04.03.2010

Eine 4. Lerntheorie

Nebst Behaviorismus, Kognitivismus und Konstruktivismus scheint sich - im Zusammenhang mit dem Web 2.0- eine vierte Lerntheorie zu etablieren: der Konnektivismus. Entwickler: George Siemens (CA). Seine Leitsätze:
- Lernen und Wissen erfordert verschiedene Meinungen in einer Gesamtrepräsentation und Kennzeichnung des besten Denkansatzes
- Lernen ist ein Prozess, der spezialisierte Wissensknoten oder Informationsquellen verbindet
- Lernen ist ein Prozess, kein Endprodukt
- Kernkompetenz von heute ist die Fähigkeit, Verbindungen zw. Wissensbereichen, Ideen und Konzepten zu erkennen
- Zeitgemässes und genaues Wissen ist das Ziel aller Lernaktivitäten
(in: Hornung/Luckmann/Kalz, Selbstorganisiertes Lernen im Internet, Innsbruck 2008, S. 19)

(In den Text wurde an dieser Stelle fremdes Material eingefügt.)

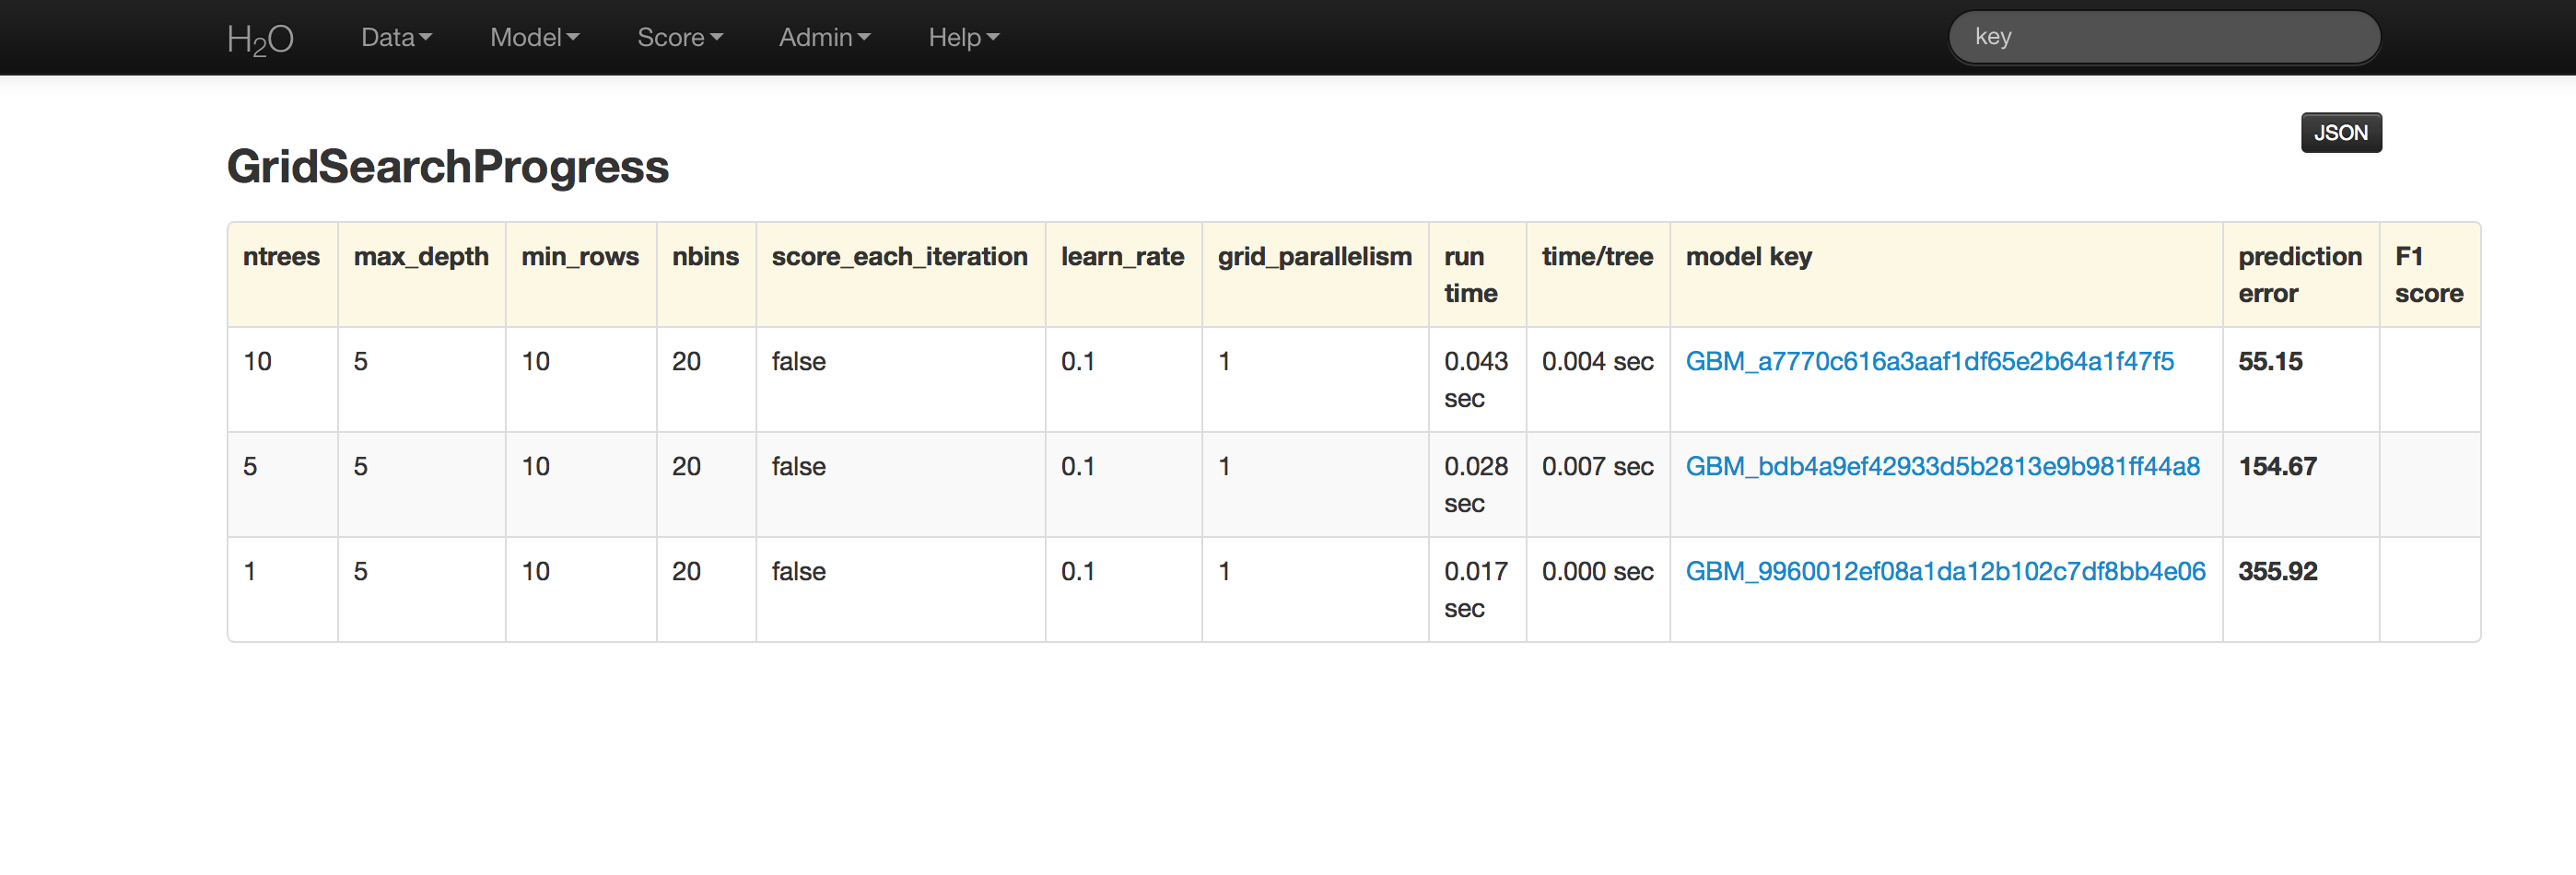Focus the key search field
Screen dimensions: 2576x875
click(2163, 38)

Der erste Punkt scheint mir etwas nebulös, die anderen leuchten ein. Interessant die Definition der Kernkompetenz; sie erfordert erst recht mehr Lernlandschaften, welche SOL-orientiert sind, und eine ganz andere Kultur der Gestaltung von Lern- und Prüfungsaufgaben.